Porque o TypeScript não tem operações aritméticas de bitshift, então dividir em blocos de 2 bits nos permite compor bytes em sextetos declarativamente, apenas concatenando strings.

Convertendo 3 bytes para 4 sextetos

A magia acontece em FromCharArrayTo6BitBinaryArray.

Essa função de tipo pega 3 caracteres (C1, C2, C3) e remonta seus bits para gerar 4 grupos de 6 bits (o formato que o Base64 usa).
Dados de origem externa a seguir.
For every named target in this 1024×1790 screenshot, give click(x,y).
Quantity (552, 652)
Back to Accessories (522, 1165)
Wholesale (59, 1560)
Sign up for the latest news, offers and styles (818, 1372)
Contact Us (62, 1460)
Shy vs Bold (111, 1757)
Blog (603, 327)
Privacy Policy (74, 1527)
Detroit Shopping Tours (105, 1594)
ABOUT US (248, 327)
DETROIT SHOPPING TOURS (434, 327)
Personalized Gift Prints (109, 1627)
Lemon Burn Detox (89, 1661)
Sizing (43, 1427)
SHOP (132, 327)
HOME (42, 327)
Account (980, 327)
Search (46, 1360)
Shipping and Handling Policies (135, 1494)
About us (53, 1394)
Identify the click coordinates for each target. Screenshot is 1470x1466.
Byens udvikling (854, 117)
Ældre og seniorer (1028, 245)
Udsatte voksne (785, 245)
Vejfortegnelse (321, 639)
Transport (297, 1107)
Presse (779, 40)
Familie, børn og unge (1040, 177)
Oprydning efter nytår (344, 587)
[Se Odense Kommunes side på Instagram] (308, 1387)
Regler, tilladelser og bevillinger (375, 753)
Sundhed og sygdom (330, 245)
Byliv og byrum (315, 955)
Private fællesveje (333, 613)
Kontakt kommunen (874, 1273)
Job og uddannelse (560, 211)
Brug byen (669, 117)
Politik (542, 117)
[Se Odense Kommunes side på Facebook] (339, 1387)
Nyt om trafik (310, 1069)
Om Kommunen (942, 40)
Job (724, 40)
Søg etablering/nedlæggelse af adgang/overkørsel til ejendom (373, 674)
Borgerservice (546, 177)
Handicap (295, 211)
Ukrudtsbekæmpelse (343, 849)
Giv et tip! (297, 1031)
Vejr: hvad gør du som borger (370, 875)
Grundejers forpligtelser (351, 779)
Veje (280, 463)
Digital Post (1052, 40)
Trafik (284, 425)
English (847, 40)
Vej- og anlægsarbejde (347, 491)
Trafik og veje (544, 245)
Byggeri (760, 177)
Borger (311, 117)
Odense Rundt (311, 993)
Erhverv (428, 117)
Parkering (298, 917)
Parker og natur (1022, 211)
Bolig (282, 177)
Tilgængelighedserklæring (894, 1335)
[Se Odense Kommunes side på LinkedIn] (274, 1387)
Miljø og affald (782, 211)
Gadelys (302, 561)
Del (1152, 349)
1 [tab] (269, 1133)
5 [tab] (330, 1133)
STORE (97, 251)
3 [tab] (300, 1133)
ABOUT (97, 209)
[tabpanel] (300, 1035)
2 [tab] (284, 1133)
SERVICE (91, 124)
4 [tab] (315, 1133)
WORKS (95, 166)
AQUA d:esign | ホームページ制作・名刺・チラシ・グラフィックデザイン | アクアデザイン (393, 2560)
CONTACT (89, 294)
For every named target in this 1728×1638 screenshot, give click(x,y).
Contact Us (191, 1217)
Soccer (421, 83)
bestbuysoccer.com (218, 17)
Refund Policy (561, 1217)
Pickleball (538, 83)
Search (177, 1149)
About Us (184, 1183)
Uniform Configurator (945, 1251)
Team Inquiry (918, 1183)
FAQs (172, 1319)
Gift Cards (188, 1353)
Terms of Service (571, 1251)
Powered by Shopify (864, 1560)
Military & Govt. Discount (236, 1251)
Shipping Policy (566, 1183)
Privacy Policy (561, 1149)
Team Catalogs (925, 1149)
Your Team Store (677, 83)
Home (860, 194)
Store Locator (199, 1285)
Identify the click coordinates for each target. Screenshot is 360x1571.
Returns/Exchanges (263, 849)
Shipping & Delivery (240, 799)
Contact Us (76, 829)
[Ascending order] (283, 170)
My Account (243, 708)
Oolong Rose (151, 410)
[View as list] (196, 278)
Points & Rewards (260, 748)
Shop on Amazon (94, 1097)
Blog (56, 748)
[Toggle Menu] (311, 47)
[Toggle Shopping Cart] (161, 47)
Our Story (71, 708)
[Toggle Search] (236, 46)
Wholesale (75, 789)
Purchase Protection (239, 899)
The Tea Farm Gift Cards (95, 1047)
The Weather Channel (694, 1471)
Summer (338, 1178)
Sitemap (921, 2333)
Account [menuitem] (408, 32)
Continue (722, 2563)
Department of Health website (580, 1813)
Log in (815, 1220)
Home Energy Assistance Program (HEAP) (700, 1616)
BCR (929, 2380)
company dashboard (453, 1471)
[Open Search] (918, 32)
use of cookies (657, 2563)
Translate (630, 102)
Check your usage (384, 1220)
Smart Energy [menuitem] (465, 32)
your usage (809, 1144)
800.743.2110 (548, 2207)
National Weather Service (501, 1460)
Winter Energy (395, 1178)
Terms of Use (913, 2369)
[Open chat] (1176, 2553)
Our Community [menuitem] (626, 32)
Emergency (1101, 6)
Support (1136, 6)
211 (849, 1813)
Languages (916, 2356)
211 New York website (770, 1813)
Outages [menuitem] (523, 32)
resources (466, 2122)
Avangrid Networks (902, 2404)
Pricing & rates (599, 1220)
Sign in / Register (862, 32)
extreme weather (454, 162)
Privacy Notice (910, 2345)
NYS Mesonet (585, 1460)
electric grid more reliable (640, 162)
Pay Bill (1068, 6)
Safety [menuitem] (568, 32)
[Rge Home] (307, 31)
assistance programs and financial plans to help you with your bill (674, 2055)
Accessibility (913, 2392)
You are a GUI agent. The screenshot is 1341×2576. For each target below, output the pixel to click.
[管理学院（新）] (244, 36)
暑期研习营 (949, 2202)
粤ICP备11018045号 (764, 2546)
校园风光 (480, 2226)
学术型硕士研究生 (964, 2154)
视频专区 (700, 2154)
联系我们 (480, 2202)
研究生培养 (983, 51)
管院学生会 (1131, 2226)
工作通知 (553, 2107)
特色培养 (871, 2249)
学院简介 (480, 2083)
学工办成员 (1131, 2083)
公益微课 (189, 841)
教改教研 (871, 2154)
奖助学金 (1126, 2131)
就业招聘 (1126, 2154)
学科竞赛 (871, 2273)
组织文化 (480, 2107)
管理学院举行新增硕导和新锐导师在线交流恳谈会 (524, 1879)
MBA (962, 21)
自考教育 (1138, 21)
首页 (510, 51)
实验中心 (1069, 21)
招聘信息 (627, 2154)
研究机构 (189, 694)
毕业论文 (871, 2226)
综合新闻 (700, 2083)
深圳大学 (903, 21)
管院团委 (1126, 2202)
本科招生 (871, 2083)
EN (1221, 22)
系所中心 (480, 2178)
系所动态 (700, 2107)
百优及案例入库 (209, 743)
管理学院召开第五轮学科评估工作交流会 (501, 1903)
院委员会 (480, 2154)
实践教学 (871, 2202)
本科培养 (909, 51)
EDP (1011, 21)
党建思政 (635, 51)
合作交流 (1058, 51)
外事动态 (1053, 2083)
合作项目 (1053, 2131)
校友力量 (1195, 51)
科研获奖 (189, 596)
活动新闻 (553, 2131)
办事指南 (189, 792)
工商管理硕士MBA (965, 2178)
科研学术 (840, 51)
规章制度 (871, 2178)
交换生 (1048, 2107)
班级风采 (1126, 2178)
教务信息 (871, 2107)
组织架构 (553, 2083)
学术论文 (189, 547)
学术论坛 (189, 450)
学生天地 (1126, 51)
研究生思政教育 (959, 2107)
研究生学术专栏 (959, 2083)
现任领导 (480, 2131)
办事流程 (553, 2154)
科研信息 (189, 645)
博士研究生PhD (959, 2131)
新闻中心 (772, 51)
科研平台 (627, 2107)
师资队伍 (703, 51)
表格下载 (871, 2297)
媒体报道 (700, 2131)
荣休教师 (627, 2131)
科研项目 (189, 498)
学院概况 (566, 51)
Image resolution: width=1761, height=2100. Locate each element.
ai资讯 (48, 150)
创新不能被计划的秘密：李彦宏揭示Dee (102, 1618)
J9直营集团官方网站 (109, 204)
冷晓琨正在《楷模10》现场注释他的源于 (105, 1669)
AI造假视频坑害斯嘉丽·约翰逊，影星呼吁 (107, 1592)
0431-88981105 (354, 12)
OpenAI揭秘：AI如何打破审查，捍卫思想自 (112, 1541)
type FromCharArrayTo6BitBinaryArray<A extends string[]> =
  A extends [
    infer C1 extends keyof AsciiTable,
    infer C2 extends keyof AsciiTable,
    infer C3 extends keyof AsciiTable,
    ...infer Rest extends string[]
  ]
    ? `${AsciiBits<C1>[0]}${AsciiBits<C1>[1]}${AsciiBits<C1>[2]}-
       ${AsciiBits<C1>[3]}${AsciiBits<C2>[0]}${AsciiBits<C2>[1]}-
       ${AsciiBits<C2>[2]}${AsciiBits<C2>[3]}${AsciiBits<C3>[0]}-
       ${AsciiBits<C3>[1]}${AsciiBits<C3>[2]}${AsciiBits<C3>[3]}${Rest extends [] ? "" : `-${FromCharArrayTo6BitBinaryArray<Rest>}`}`
    : ...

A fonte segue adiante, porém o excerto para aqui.